Foi possível perceber também que empenhos maiores podem ser realizados para aproximar a temática da população e dos profissionais de saúde, como: mais campanhas educativas, inclusão em currículos educacionais nas disciplinas de ciências e biologia no ensino fundamental, e disciplina específica ou conteúdo trabalhado de forma sistemática no ensino superior – segundo enfermeiros e médicos entrevistados doação e transplantes são conteúdos apresentados como apêndice de uma aula. Cursos de medicina precisam e podem ensinar a fazer o diagnóstico de m.e. na prática, formando médicos seguros em realizá-lo. Um diagnóstico definido a partir de exames reconhecidos como extremamente simples e que, por outro lado, tantos não se sentem à vontade ao fazê-lo, ou simplesmente não querem por descompromisso com a causa, sobrecarga, justificando por vezes que é melhor dar atenção aos pacientes vivos que os aguardam.

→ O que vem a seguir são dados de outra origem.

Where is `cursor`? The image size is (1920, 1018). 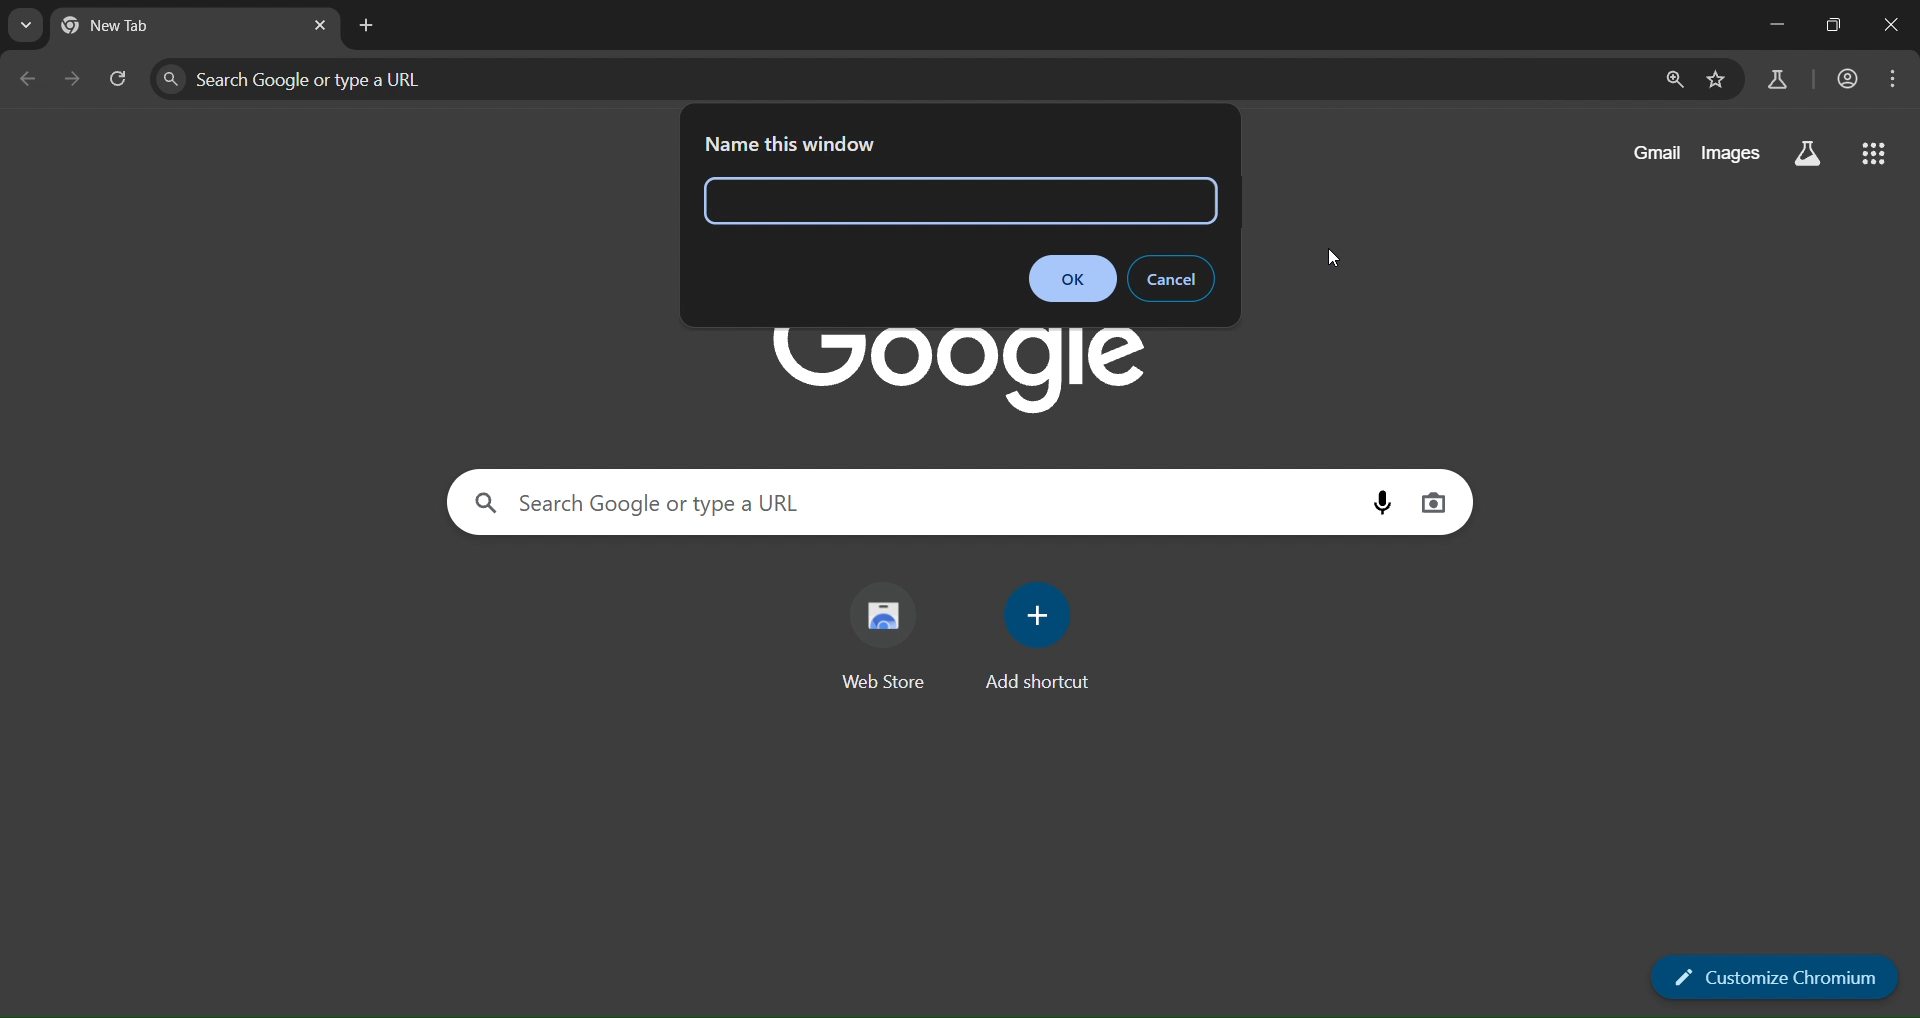
cursor is located at coordinates (1340, 256).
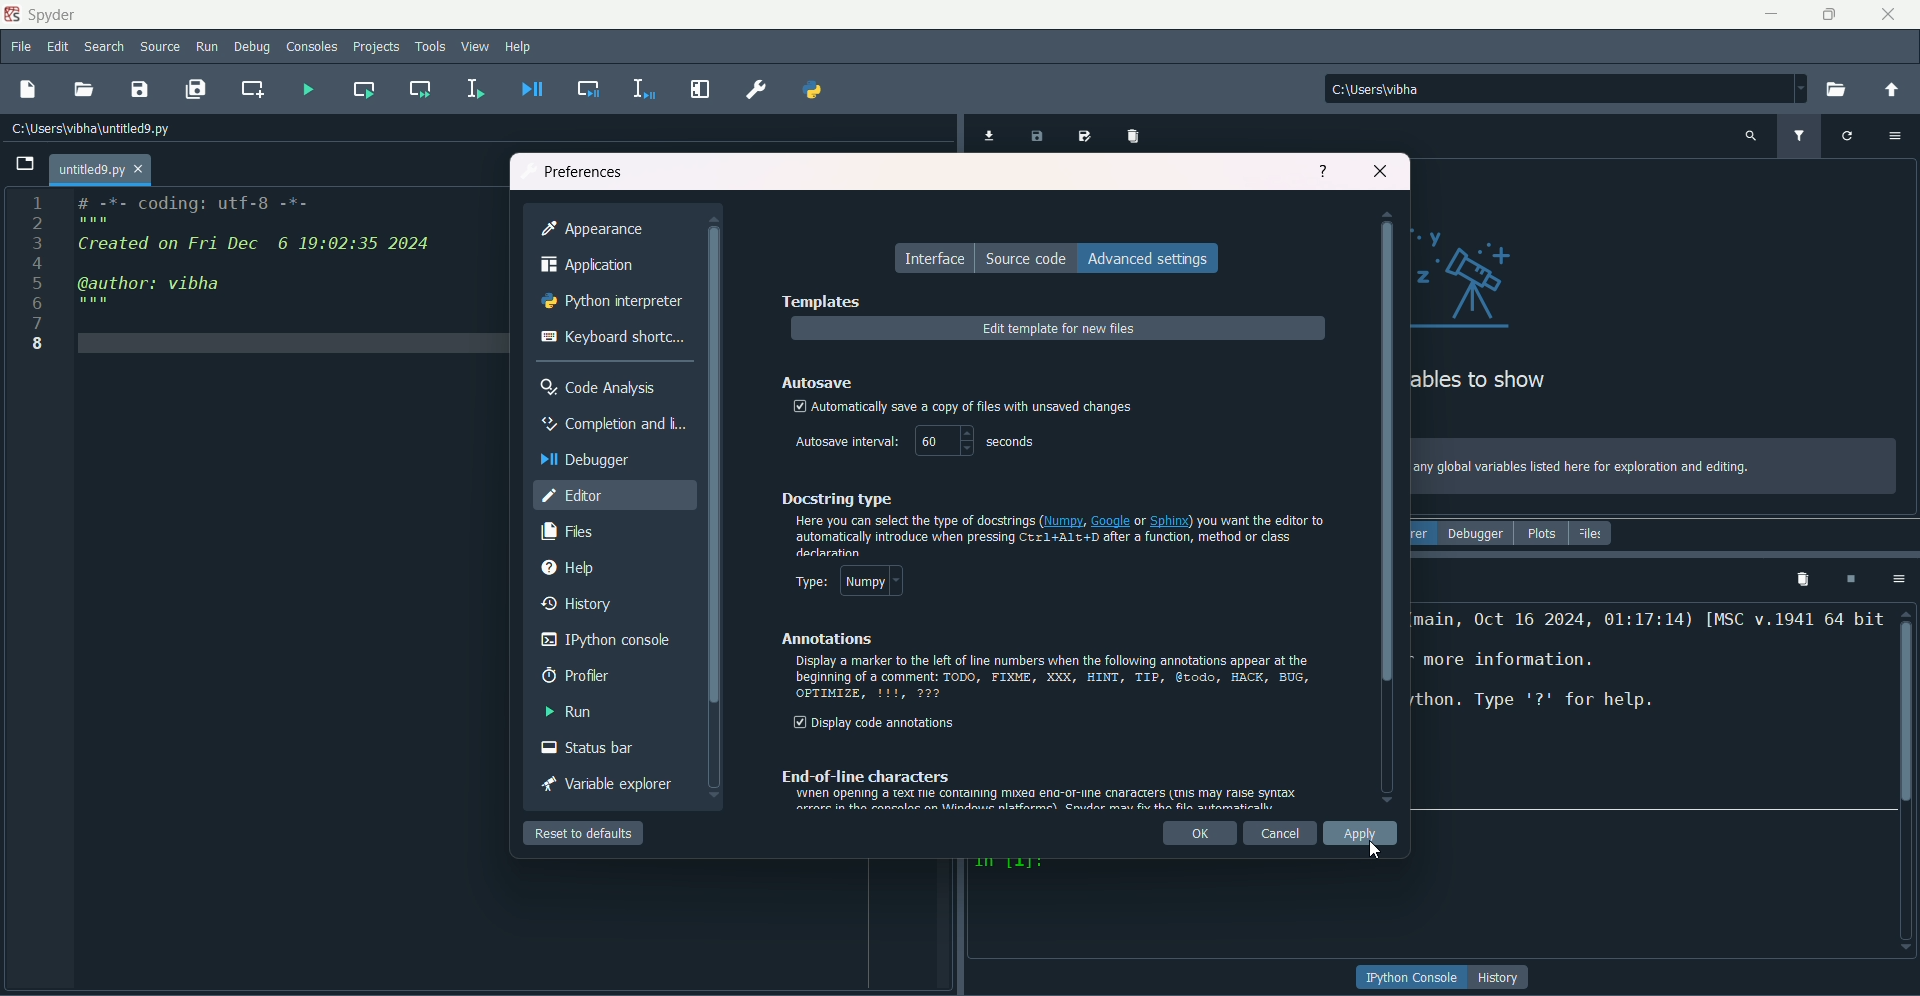 The image size is (1920, 996). Describe the element at coordinates (27, 89) in the screenshot. I see `new file` at that location.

O número de doações e transplantes em Sergipe é muito baixo, conseguindo regredir em número de transplantes efetivados em descompasso com as estatísticas crescentes do país. Embora os esforços da Central de Transplantes de Sergipe junto à SES e disponibilidade para comunicar sobre o tema, o problema é de grandes proporções e não estaria de um todo resolvido se o número de doações fossem suficientes. A pesquisa sinalizou que o grande problema está em aspectos básicos, assim como em outros grandes problemas da nossa sociedade. Estes aspectos são de ordem social e também cultural, como as formas de alimentação e estilos de vida. Se a saúde básica fosse eficiente, mais precocemente certos problemas poderiam ser identificados, necessitando-se de menos intervenções de grande porte como hemodiálise e transplantes. Mas, doenças do tipo geralmente “silenciosas” como a hipertensão e a diabetes são aquelas que seriam mais facilmente identificadas pelo acompanhamento médico periódico e que, também, mais condizem com a necessidade de intervenções - como medicamentos de uso contínuo, cirurgias etc.

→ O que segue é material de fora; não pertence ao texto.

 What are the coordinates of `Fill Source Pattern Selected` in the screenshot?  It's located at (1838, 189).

Registrei a contribuição de um querido colega de turma da graduação, Rogério Esteves, ex-professor substituto da UFS, funcionário da OAB/SE que elevou nossas estatísticas em doação e transplantes em 2011, ao ter informado sua família sobre sua vontade de ser um doador de múltiplos órgãos se algum dia estivesse em situação de morte encefálica. Rogério faleceu em 14 de dezembro após um atropelamento enquanto pedalava, ele era ciclista profissional. As córneas e os rins tiveram a doação efetivada; em relação ao coração isso não foi possível devido à indisponibilidade de transporte aéreo em tempo hábil.
Também foi registrado o ápice da satisfação do transplantado após o procedimento cirúrgico de recebimento do novo rim; este ápice é outro ponto da complementariedade entre natureza e cultura identificada no trabalho. Ele foi uma consideração unânime dada pelos transplantados ao verbalizarem sobre a melhor experiência após o recebimento do novo rim: “fazer xixi como todo mundo ou como faziam antes de ter o problema renal!”
As pesquisas antropológicas têm contribuído para a compreensão das relações entre saúde, doença e cultura, destacando metodológica e teoricamente a importância dos saberes familiares, a relativização das práticas e ausculta de como as pessoas percebem as orientações que recebem ou são impostas pela biomedicina.
[1] Para Merleau-Ponty (1994) esta perspectiva permite um movimento do que antes era caracterizado pelo “eu penso” no processo que cinde corpo e pensamento, para “eu posso” na fusão deles, característica da corporeidade.